Grain δ15N values of spring wheat (2017), spring barley (2018), and winter wheat (2019) for the different soil types and precipitation treatments in ‰. Given are arithmetic mean values (n = 3), and the error bars represent the standard deviation.
Abbildung 3. Korn δ15N Werte von Sommerweizen (2017), Sommergerste (2018) und Winterweizen (2019) für die verschiedenen Bodentypen und Niederschlagsszenarien in ‰. Gegeben sind die arithmetischen Mittelwerte (n = 3) und die Standardabweichung als Fehlerbalken.
The study area “Marchfeld” is one of the warmest and driest areas (precipitation: 560 mm year−1, mean annual temperature: 11.2°C) in Austria and is intensively used for agricultural production of grain and vegetables. Especially for enabling the cultivation of vegetables, irrigation is conducted, and in the last few years also, cereals had to be occasionally irrigated in spring. The 9-year lasting precipitation manipulation in our experiment affected aboveground biomass (crops) due to drought stress more than soil biota (Watzinger et al., 2023), reinforcing the dominant role of plants in controlling the soil C and N cycles via N uptake and C input. Higher biomass production in the soil type with higher water storage capacity corroborates the importance of good soil structure, but fertile soils cannot completely outbalance the negative impacts due to more frequent and intense drought periods.

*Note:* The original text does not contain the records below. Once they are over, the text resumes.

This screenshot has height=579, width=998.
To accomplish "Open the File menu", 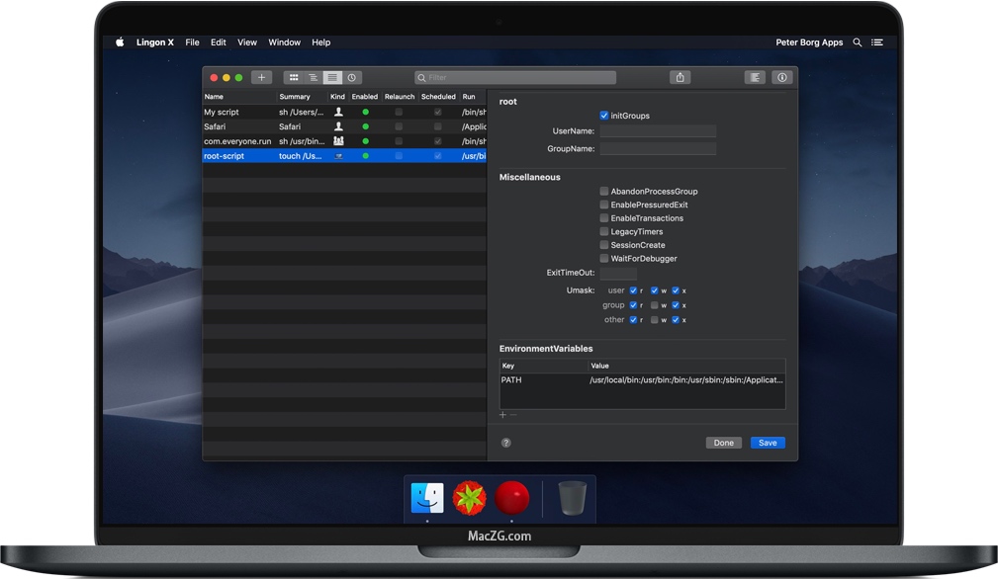I will pyautogui.click(x=192, y=42).
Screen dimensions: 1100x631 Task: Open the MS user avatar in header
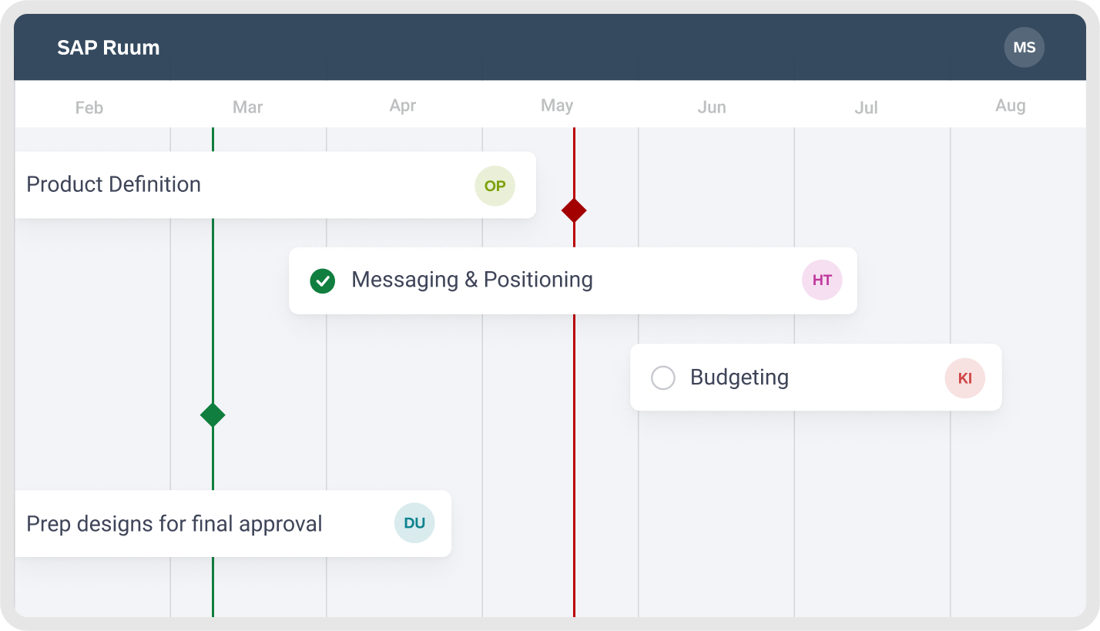coord(1024,48)
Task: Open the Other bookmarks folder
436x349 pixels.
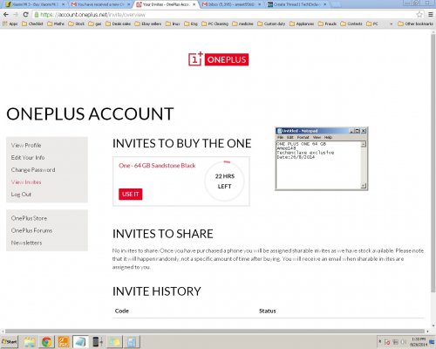Action: point(416,24)
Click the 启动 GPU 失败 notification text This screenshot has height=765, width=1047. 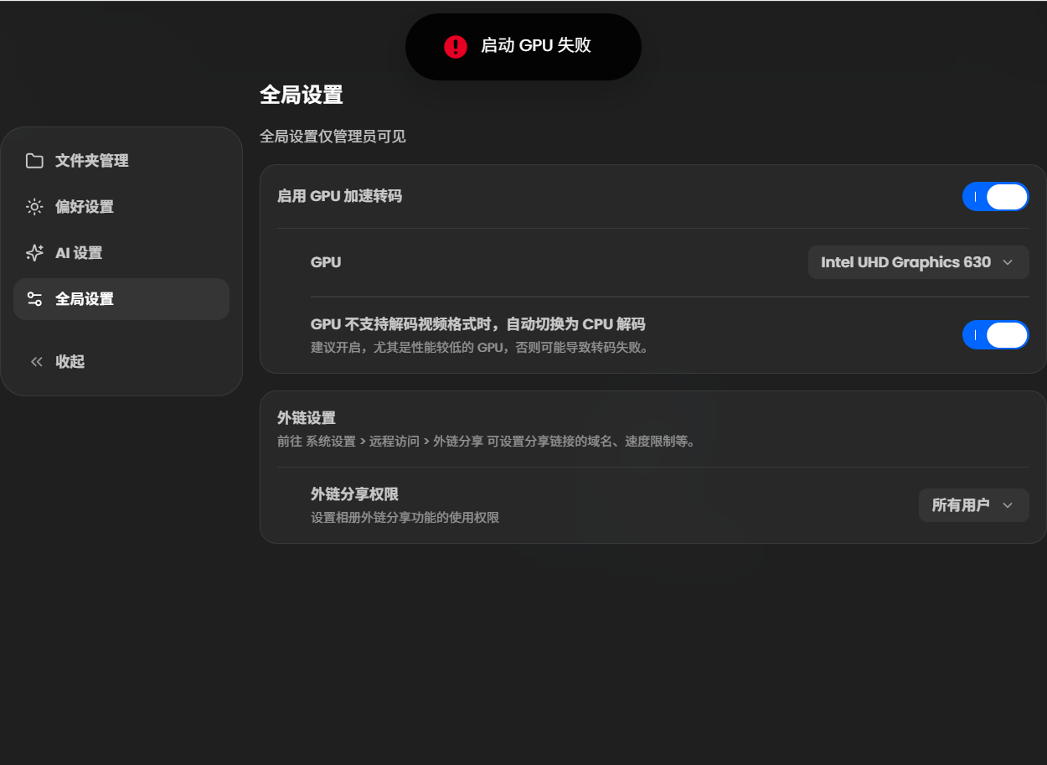tap(536, 46)
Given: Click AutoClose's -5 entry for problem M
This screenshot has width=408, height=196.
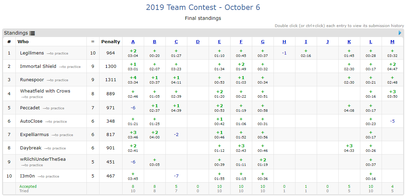Looking at the screenshot, I should pos(392,121).
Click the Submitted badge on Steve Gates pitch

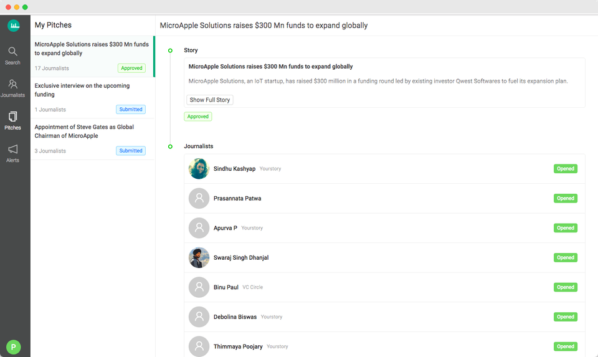(131, 151)
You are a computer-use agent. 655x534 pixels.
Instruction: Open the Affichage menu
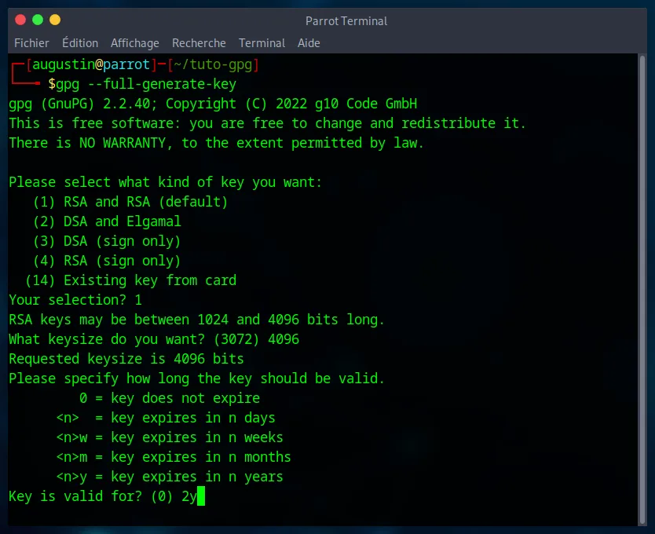tap(134, 43)
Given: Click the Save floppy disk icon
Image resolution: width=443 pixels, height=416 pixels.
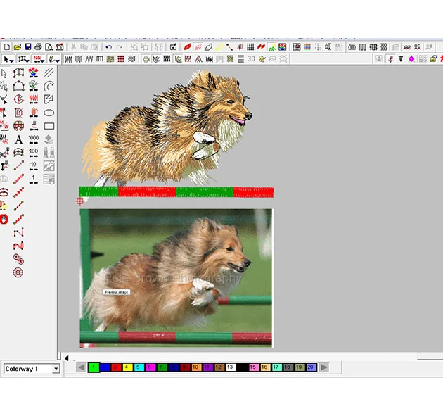Looking at the screenshot, I should click(27, 46).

Regarding the predicted extreme weather events, additional water conservation strategies will become very important. In addition, fertilization regimes might need to be adapted to prevent the accumulation of nutrients in the soil system under reduced plant biomass growth. N, in particular, is prone to gaseous and hydrological losses in the ecosystem, when fields are irrigated in the near future.